Ele se afastou do trabalho, voltou atrás, lida com
patrulhas e a pressão pelo ibope. As atribulações
de Aguinaldo Silva à frente de Duas Caras


Sérgio Martins

Oscar Cabral
Aguinaldo: hipertensão e "assassinato cultural"


Desde Roque Santeiro, de 1985, o noveleiro Aguinaldo Silva repete o mesmo ritual: a certa altura, interrompe o trabalho no folhetim e tira alguns dias de férias. Pode se dar ao luxo do descanso porque, como ele mesmo diz, é uma espécie de operário-padrão, que mantém adiantada a redação da história – de preferência, com 36 capítulos de folga. Desta vez, no entanto, a escapadela de Aguinaldo, em meio à exibição da novela Duas Caras, ganhou tons dramáticos. No dia 23, a Rede Globo divulgou uma nota anunciando que o autor ficaria afastado de seu posto pelo menos até o fim do ano. Nos dias seguintes, Aguinaldo comentou a notícia primeiro em seu blog, depois em entrevistas. No blog, ele combateu a idéia de que a Globo lhe houvesse dado "um pontapé no traseiro". Na imprensa, disse que havia decidido "sair do foco" por sofrer patrulhamentos: ele temia ser vítima de um "assassinato cultural". Tudo era um tanto vago – e com isso Aguinaldo acendeu a fogueira de especulações. O autor virou personagem de uma novela à parte, que teve um desfecho (provisório?, definitivo?) na quarta-feira passada, quando as férias foram canceladas e a rotina retomada. "Chega de bancar o garoto mimado", disse Aguinaldo em seu blog. Ele prometeu ficar alheio a "implicâncias, futricas e ódios" e, se preciso, "derramar até sangue" pelo bom andamento da novela. "Sou capaz disso. Já terminei dois casamentos por causa de trabalho", diz ele.
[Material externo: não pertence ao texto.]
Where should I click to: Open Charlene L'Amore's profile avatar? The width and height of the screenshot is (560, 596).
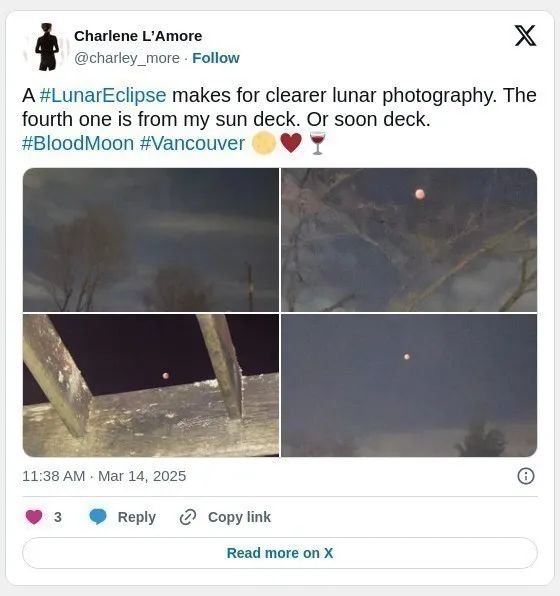[46, 47]

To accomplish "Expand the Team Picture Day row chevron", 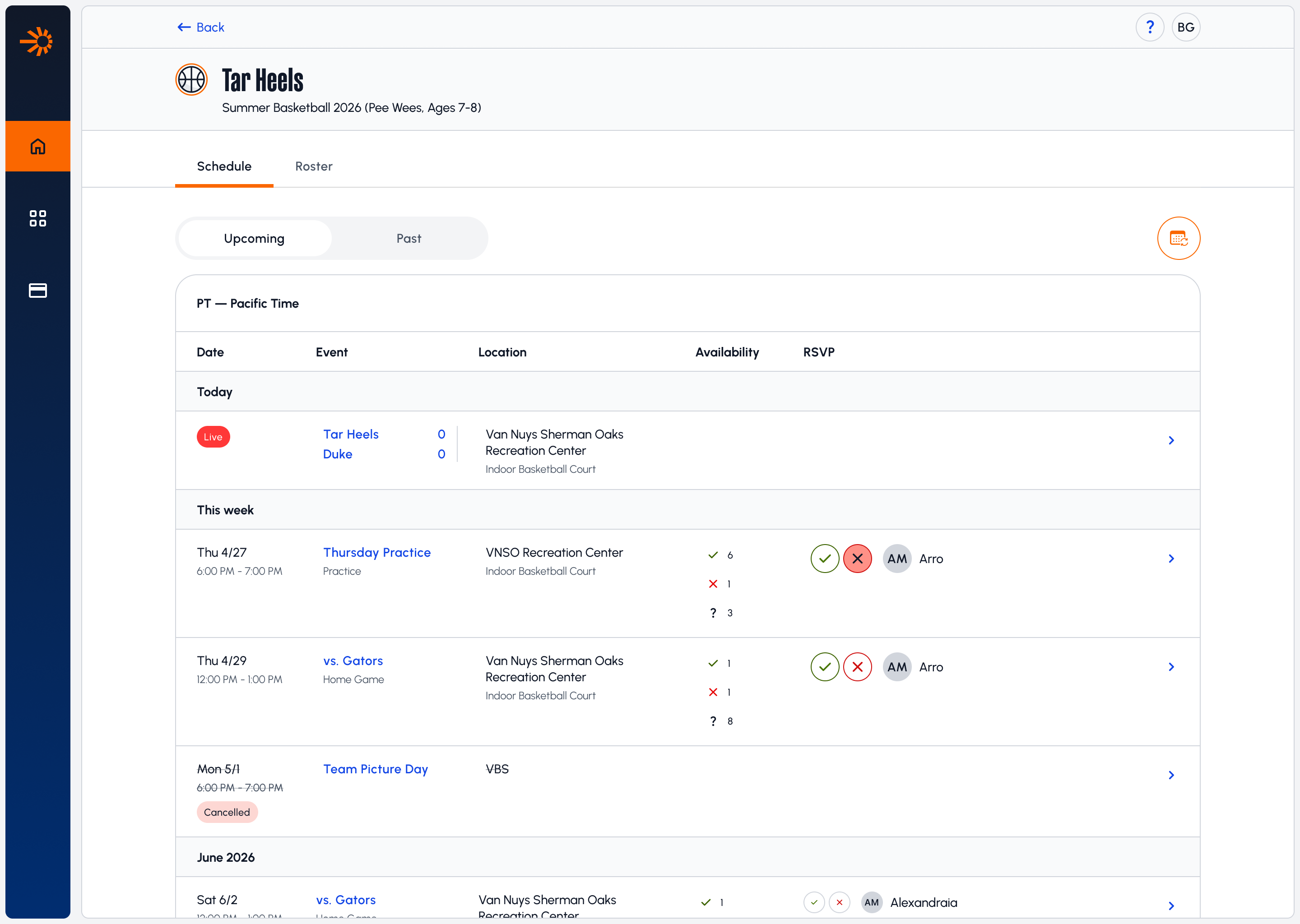I will click(x=1171, y=775).
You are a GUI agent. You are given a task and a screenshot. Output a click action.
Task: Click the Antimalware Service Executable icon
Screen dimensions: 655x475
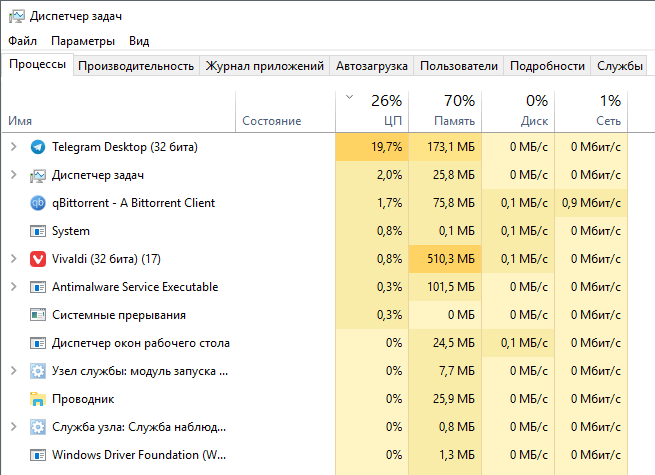click(38, 287)
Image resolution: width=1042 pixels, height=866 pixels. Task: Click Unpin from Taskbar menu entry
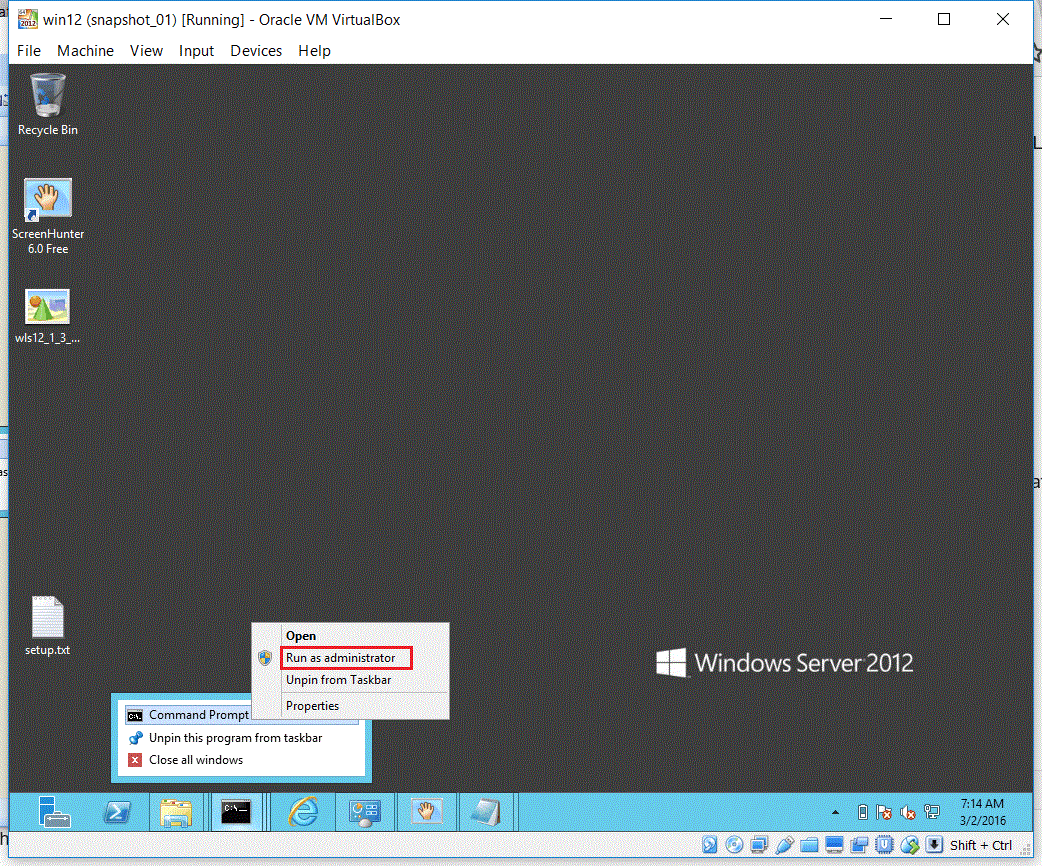tap(338, 680)
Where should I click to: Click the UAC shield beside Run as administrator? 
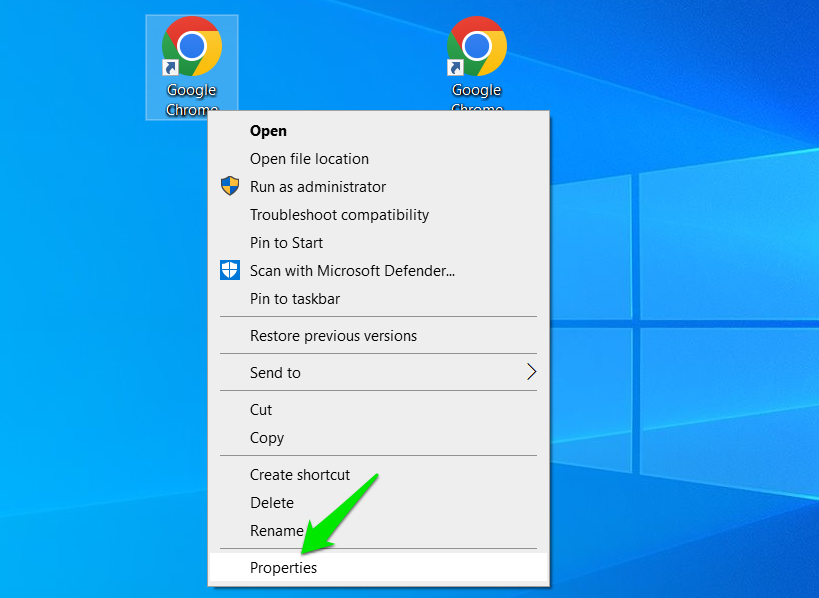coord(229,186)
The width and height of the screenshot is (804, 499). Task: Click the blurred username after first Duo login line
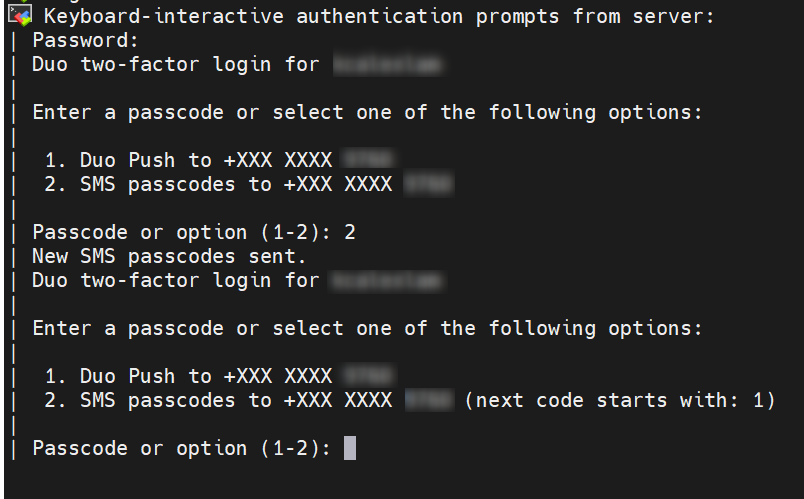pyautogui.click(x=388, y=65)
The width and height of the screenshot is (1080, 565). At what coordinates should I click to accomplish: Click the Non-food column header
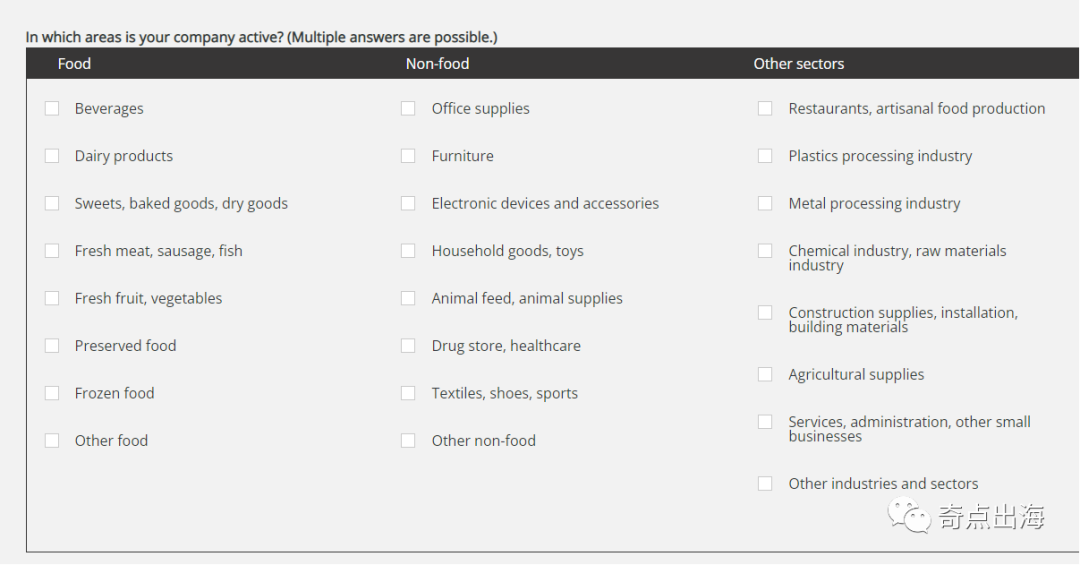coord(437,64)
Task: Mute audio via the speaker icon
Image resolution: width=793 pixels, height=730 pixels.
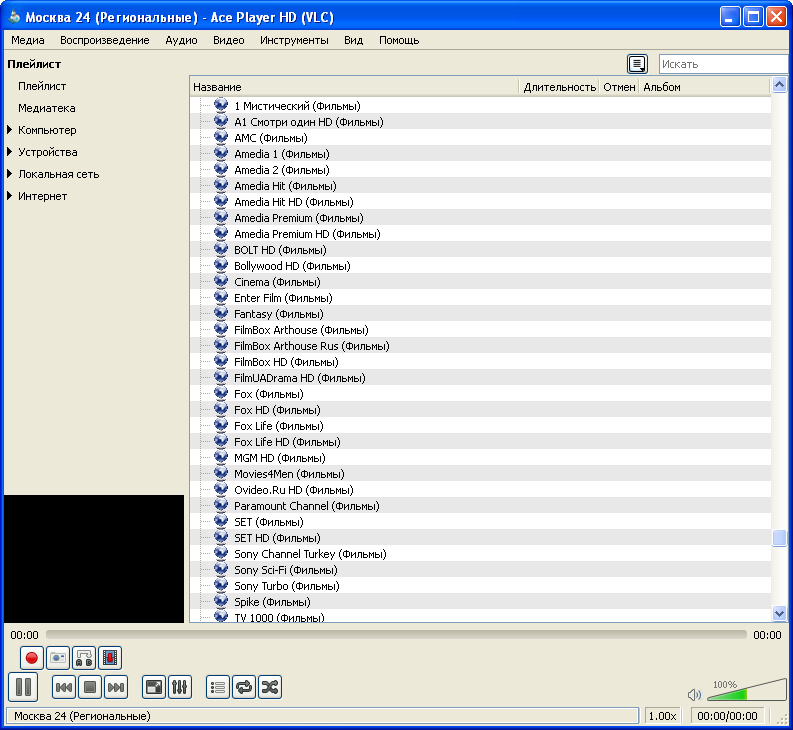Action: tap(695, 694)
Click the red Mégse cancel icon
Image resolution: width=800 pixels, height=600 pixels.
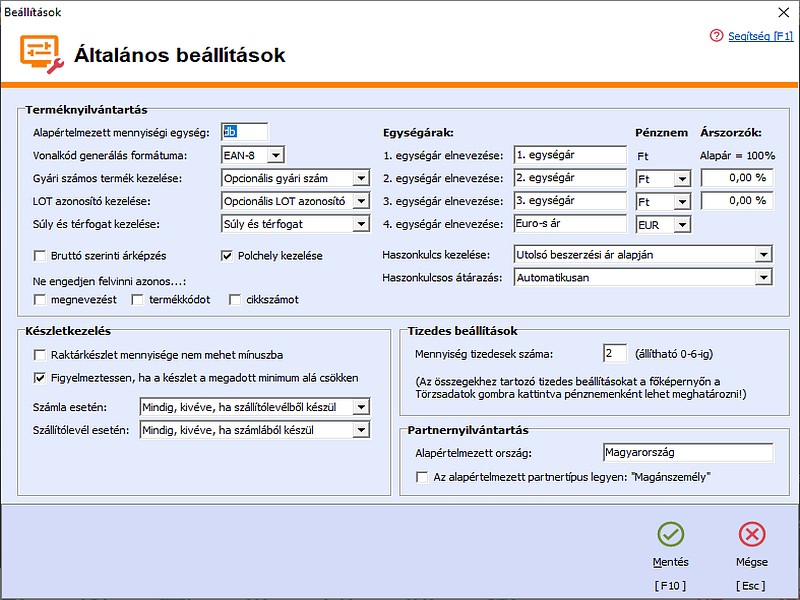751,534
Sabe-se agora que a causa imediata do afastamento de Aguinaldo, de 63 anos, foi uma crise de hipertensão. "A pressão estava em 17 por 11", afirma o noveleiro. "Meu médico disse que eu teria de optar pela novela ou pela vida." Não é improvável, contudo, que o problema de saúde tenha sido reflexo de um conjunto de pressões. Para começar, a pressão pelo sucesso de audiência. Duas Caras tem média de ibope de 37 pontos. O número não deixa a Globo exultante – nem o próprio Aguinaldo. "Sou detentor do recorde do horário: 63 pontos, com Senhora do Destino. Hoje os tempos são outros, mas queria que Duas Caras chegasse ao fim com pelo menos 44 pontos", diz o autor.

Fotos divulgação/TV Globo
Flávia Alessandra: alguém viu manchas roxas?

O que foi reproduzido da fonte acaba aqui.